Instructor: Diane Sieverson

Diane has taught all subjects at the elementary level, was the principal of a K-8 private school and has a master's degree in Measurement and Evaluation.

Though we can still see different kinds of tigers in the wild, some have become extinct. Come learn about these extinct tigers, where they lived, how big they were and why they disappeared forever.

Extinct Tigers

On a zoo field trip you visit the tiger exhibit and are amazed at how big and powerful they really are. However, there are some kinds of tigers you'll never be able to see in the wild or in a zoo because they are extinct and no longer exist.

All tigers are endangered, or in danger of disappearing forever. While there once were nine subspecies of tigers, three have completely died out and will never return. Let's learn about these tigers and why they became extinct.

Bali Tigers

Bali tigers (pronounced BAH-lee) were the smallest kind of tigers, with the largest males only weighing around 220 pounds. That's about the same as the weight of three Labrador retrievers. The Bali tigers' fur had fewer stripes than other tigers, making it a darker, golden color.

Bali tiger skin
Bali tiger skin

Bali tigers were only found on a small island in the Indian Ocean called Bali, so there weren't very many of them to start with. As people started moving to the island, they took over land the tigers needed to survive, which caused their numbers to fall.

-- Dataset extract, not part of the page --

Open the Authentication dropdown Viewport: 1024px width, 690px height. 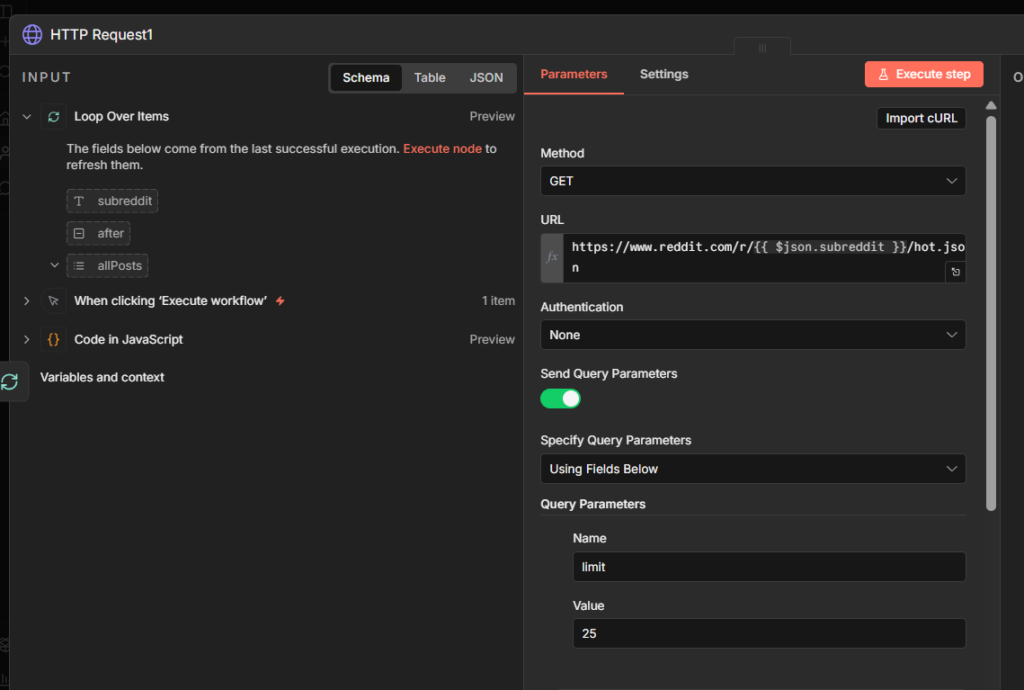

Then, people began hunting the remaining tigers for their skin and organs. Unfortunately, there weren't many good places to hide, and, because it was an island, there was nowhere for the tigers to go to escape the hunters. This made the tigers easy prey and the last Bali tiger was killed by a hunter in 1937.

Javan Tigers

Javan tigers (pronounced JAH-vun) lived on the Indonesian island of Java. These tigers were only a little bigger than the Bali tigers, with the largest males weighing about 250 pounds which is about the same as a large dirt bike. They also had longer, skinny noses and skinny stripes.

Javan tiger
Javan tiger

There were so many Javan tigers that they were considered pests, so people poisoned them. In addition, due to an increase in human population on the island, the Javan tigers' habitat was severely reduced. The people also hunted the same animals that the tigers needed to survive, which reduced the tigers' food supply and many of them starved to death. The last Javan tigers died off in the 1970s.

Caspian Tigers

Caspian tigers were one of the biggest kinds of tigers with the largest males weighing almost 530 pounds - almost as much as three adult men. They had huge paws, stubby ears, a hefty body and cheeks covered in fur.

Caspian tigers lived in many countries including Iraq, Iran, Mongolia, Afghanistan, Turkey and parts of Russia. They hung out in places like bushy, coastal swamps, grasslands and forests.